EMDR was developed in the 1980’s by Francine Shapiro after a chance discovery that when she was recalling past trauma, rapidly moving her eyes back and forth seemed to quickly diminish her distress. Since then, its efficacy has been demonstrated in multiple outcome studies that discovered both a reduction of PTSD symptoms as well as changes in the brain following treatment.
In PTSD, memories fail to integrate properly because the typical system for encoded memories is temporarily deactivated by the amygdala, the part of the brain responsible for emotion. The bilateral stimulation of the brain in EMDR enables these memories to be processed and integrated properly, so they no longer remain as raw sensory impressions of the experience that make one feel as though they are reliving the event that has long passed. This process has been compared to the spontaneous processing that can sometimes occur during REM sleep.

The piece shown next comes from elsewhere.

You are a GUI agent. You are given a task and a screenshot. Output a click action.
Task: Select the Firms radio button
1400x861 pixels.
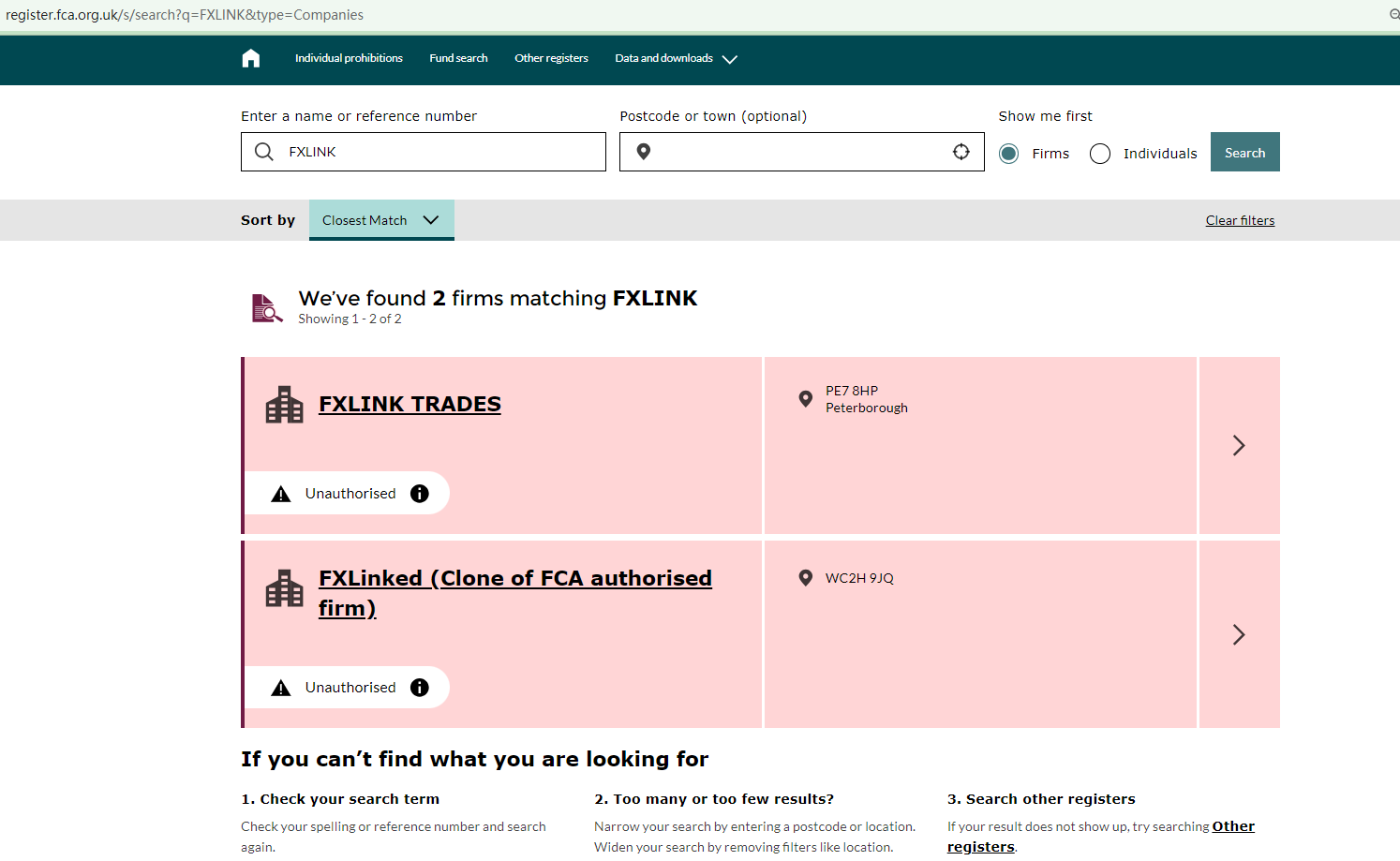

In an EMDR session, clients are guided in recalling the specific sensory elements of their traumatic memory and are then exposed to bilateral stimulation, either in the form of the therapist’s finger moving back and forth, tapping of the knees, or tones played into each ear. Clients are instructed to notice their sensations and distress levels throughout the process until their distress diminishes. While clients may want to share the stories of what happened, this is not necessary for EMDR to be effective, making it a viable option for those who would prefer not to verbally relay their experience.
References: van der Kolk, B. A. (2014). The body keeps the score: brain, mind, and body in the healing of trauma. New York: Viking.